| Task description |
Each line of the records that includes "computer" should be found and copied.

BEGIN Record excerpts

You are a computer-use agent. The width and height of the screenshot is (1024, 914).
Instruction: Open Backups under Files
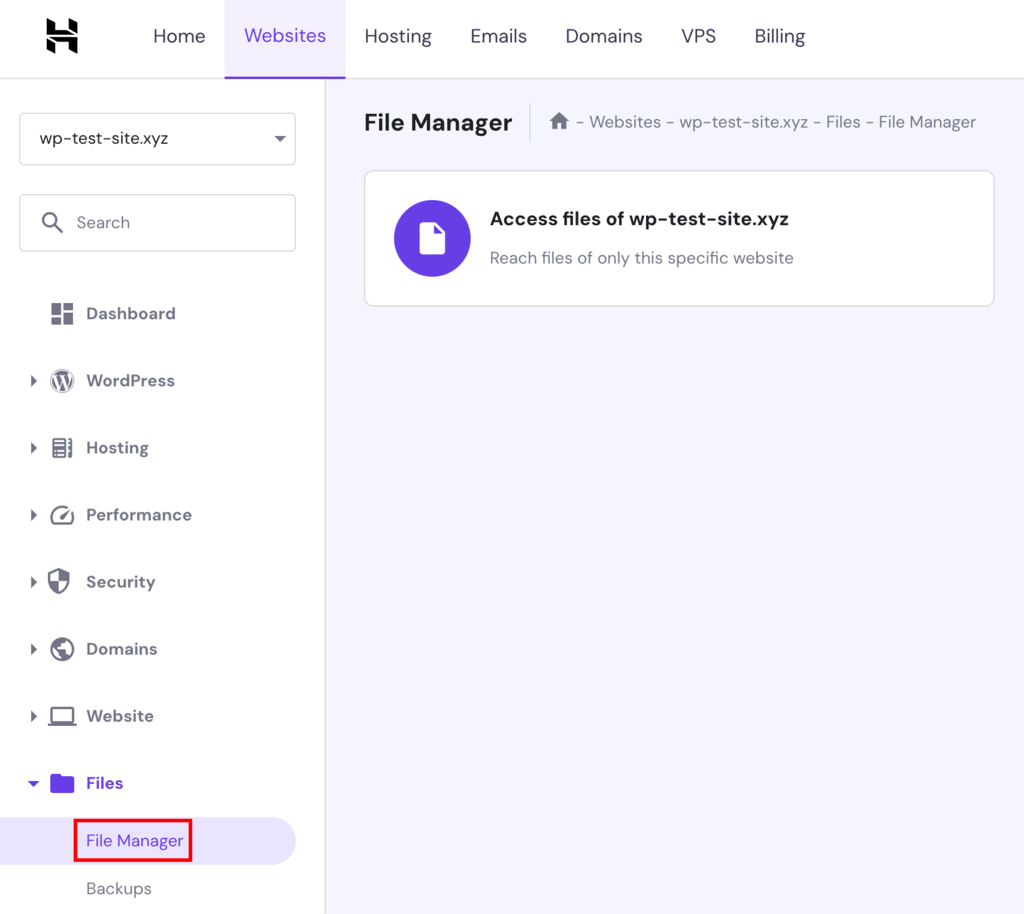pos(119,889)
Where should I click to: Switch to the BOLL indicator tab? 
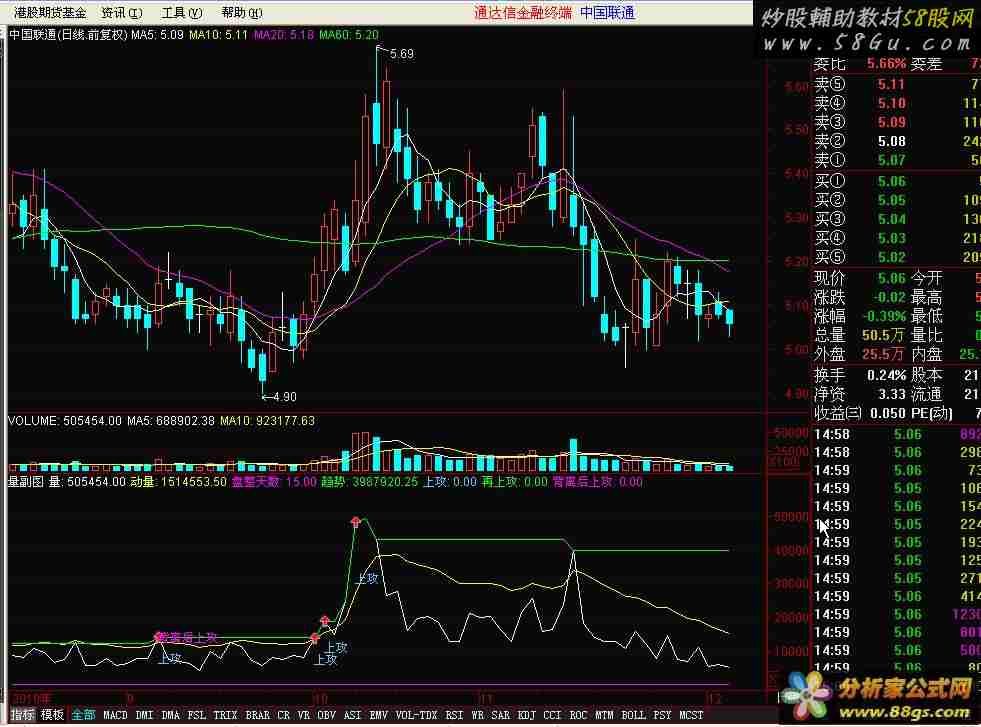(633, 715)
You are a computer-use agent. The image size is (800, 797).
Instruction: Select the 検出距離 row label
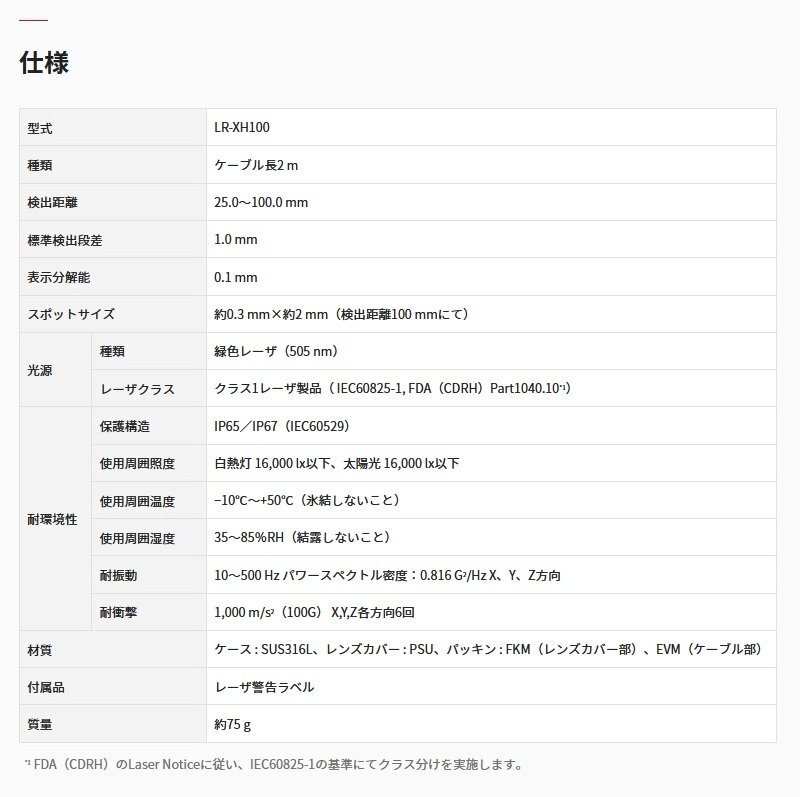(45, 202)
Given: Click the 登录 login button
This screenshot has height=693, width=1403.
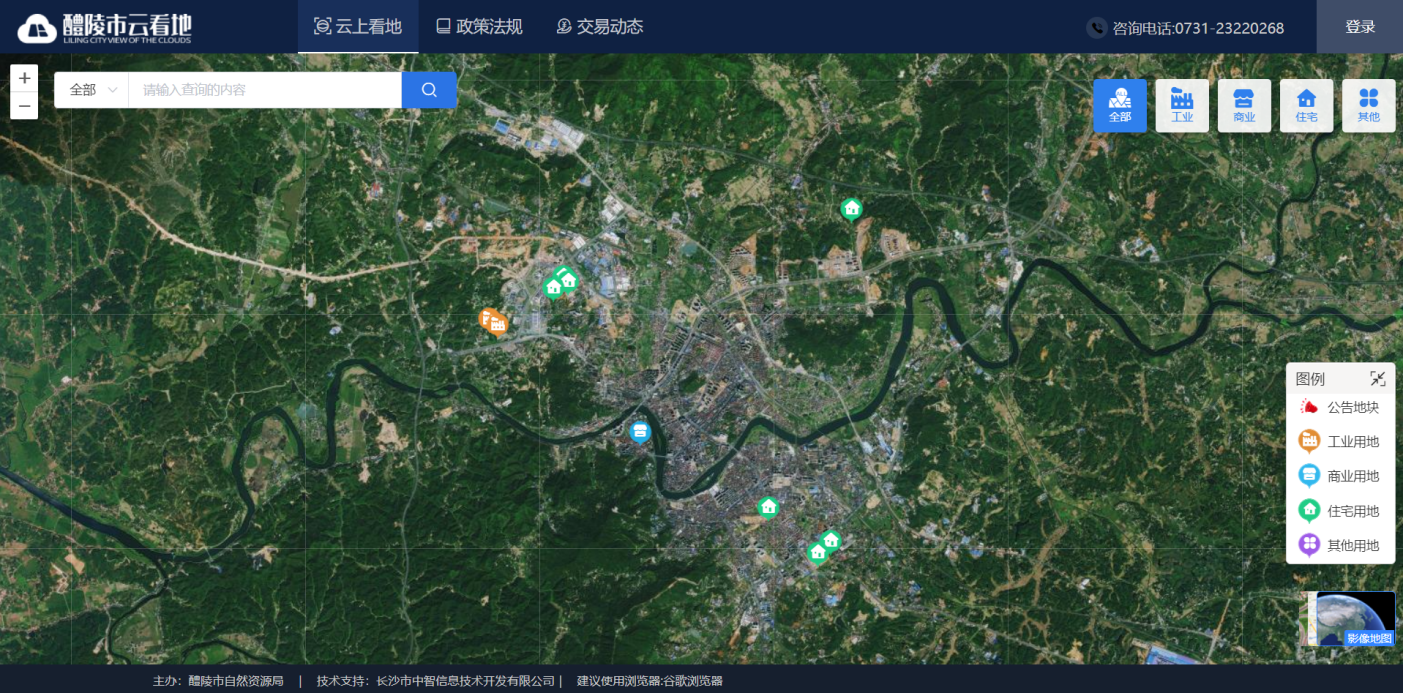Looking at the screenshot, I should pos(1360,27).
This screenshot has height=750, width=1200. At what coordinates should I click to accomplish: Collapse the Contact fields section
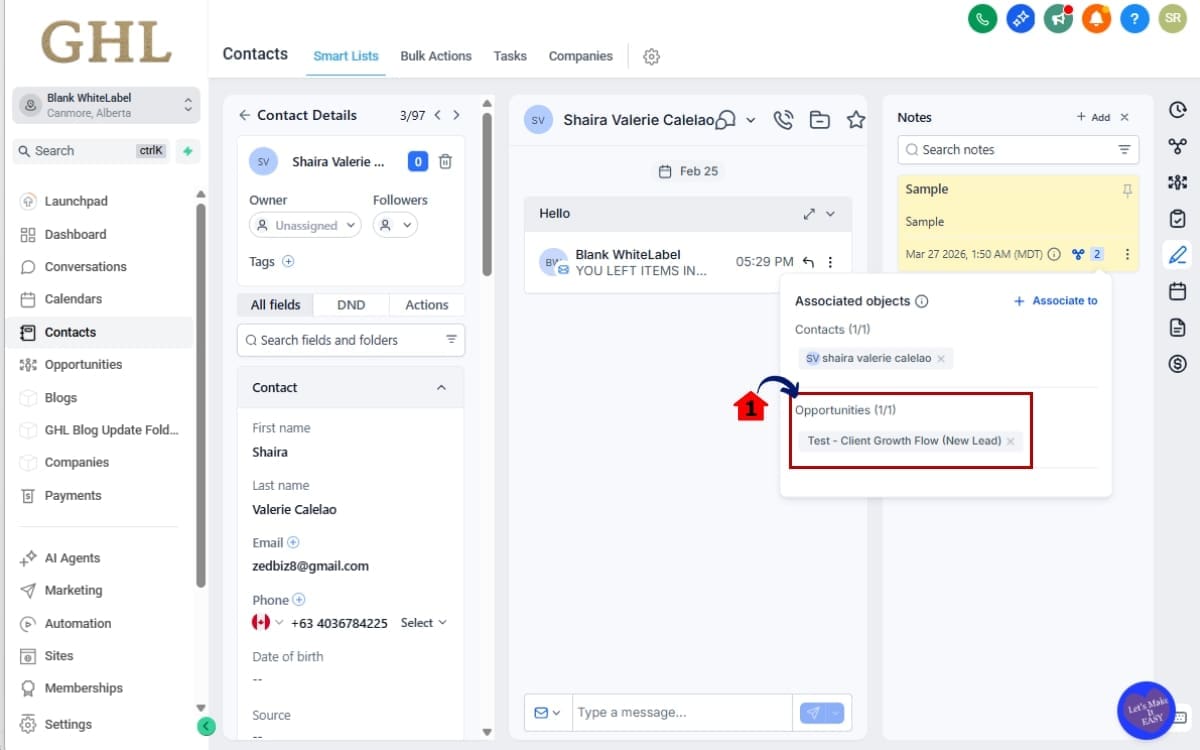441,388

END Record excerpts

| Your response |
You are a computer-use agent. The width and height of the screenshot is (1024, 914).
You are a computer-use agent. The image size is (800, 797).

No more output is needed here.